Anything that eats up your time without giving you value in return is a time thief—even people. Every relationship requires us to invest effort and time, and that’s fine and to be expected. However, some relationships provide great returns on those investments… and some don’t. 

Toxic people are a good example. You know, the ones who are always taking, never giving. It could be a friend, family member, coworker, or even a romantic partner. They demand your time, energy, and attention (maybe even your money and love) and just leave you feeling drained.

Surround yourself with people who make excuses and stay stuck, and you’ll find yourself on that same excuse train. It sounds ruthless to say you should abandon your high school dropout friends that aren’t making an effort to change, but life doesn’t care. You can still have compassion for those people, but if they drain your energy or drag you down, it’s important to minimize the time you spend with them.

Just like toxic assets in a wealth portfolio, these bad investments need to go. They don’t pay off. These are more like money pits—they just keep costing more and more and more, and they never give anything in return. It’s never advisable to throw good money after bad, so stop giving your valuable time to people who repeatedly waste it.

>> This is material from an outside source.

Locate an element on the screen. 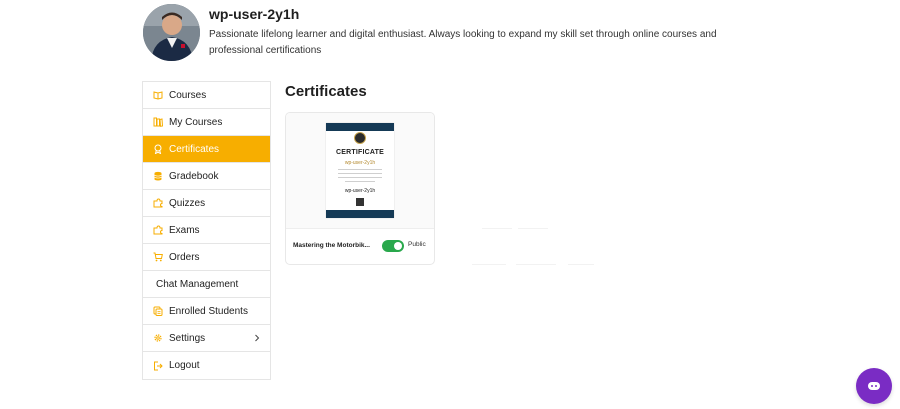  sidebar-item-exams: Exams is located at coordinates (206, 230).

I’m not saying you must cut them out immediately and permanently. Sometimes you can, but it’s not always that easy. What I am saying is to think carefully about that relationship. Put up clear, reasonable boundaries. Don’t give an inch if you know they’re going to take a mile. Safeguard as much of your time from them as you can, because you know they’re going to steal it if they get the chance.

The Pareto principle states that for many outcomes, roughly 80 percent of the consequences come from 20 percent of causes. If you apply that to your relationships, the top 20 percent of your relationships bring you 80 percent of your happiness and joy. Inversely, the bottom 20 percent bring 80 percent of your negative thoughts and emotions. 

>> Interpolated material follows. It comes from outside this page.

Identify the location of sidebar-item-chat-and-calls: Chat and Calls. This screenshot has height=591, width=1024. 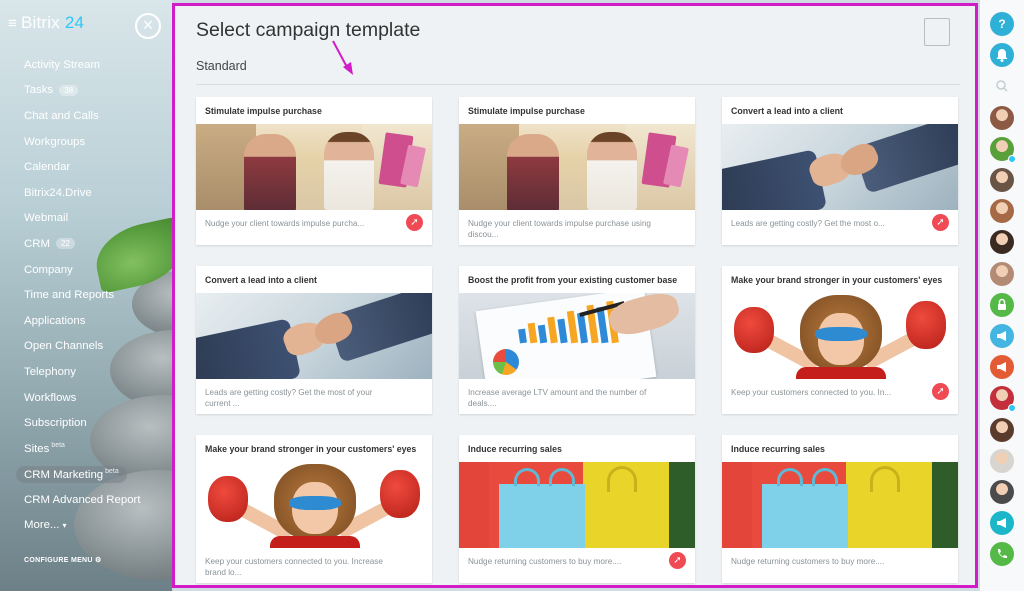
(98, 116).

So, consider the people who regularly steal your time and leave you with more negative than positive feelings—the ones who bring you down and never inspire you or cheer you on. You would almost certainly benefit from dialing back the time you spend with them. If you identify the bottom 20 percent of your relationships and phase them out, you just might find that 80 percent of your interpersonal negativity disappears.

Sounds harsh, I know, but you know what else is harsh? Feeling that you haven’t lived the life you wanted to live because of someone else. Don’t let that happen to you. 


Speaking of things that take and don’t give, what about your job? We know, you’ve got to work for a living—we do too. But if your job is making you miserable on a consistent basis, change it. In the experience-rich life you’re building, your job should be an asset that contributes to your wealth daily. We spend an average of 90,000 hours at work, equating to one-third of our lives So, if at all possible, you might as well make work something you enjoy. 

You might be able to make your existing job better by collaborating with your employer to change certain aspects of it. Maybe you need to switch roles, adjust your schedule, or transfer to a different location. Maybe you want more responsibility and challenge. Maybe you need to get away from a toxic boss or teammates. If small changes could make a big difference, don’t wait around—ask if they’re possible. 

But sometimes those adjustments aren’t possible or aren’t enough, in which case, it’s time for a new job. It’s not a crazy proposition. People do it all the time. Polish your resume, get on LinkedIn, and check out job postings. Want to start your own business? Do the research. Can you take out a loan? Any potential partners? Know anyone who might invest in you? Ask. Shamelessly. 

None of this is easy, it’s true. When work becomes a time thief, the problem might not get solved overnight—but the sooner you start talking to people and making moves, the sooner your path forward will become clear. And if you do that, you might be surprised at what happens.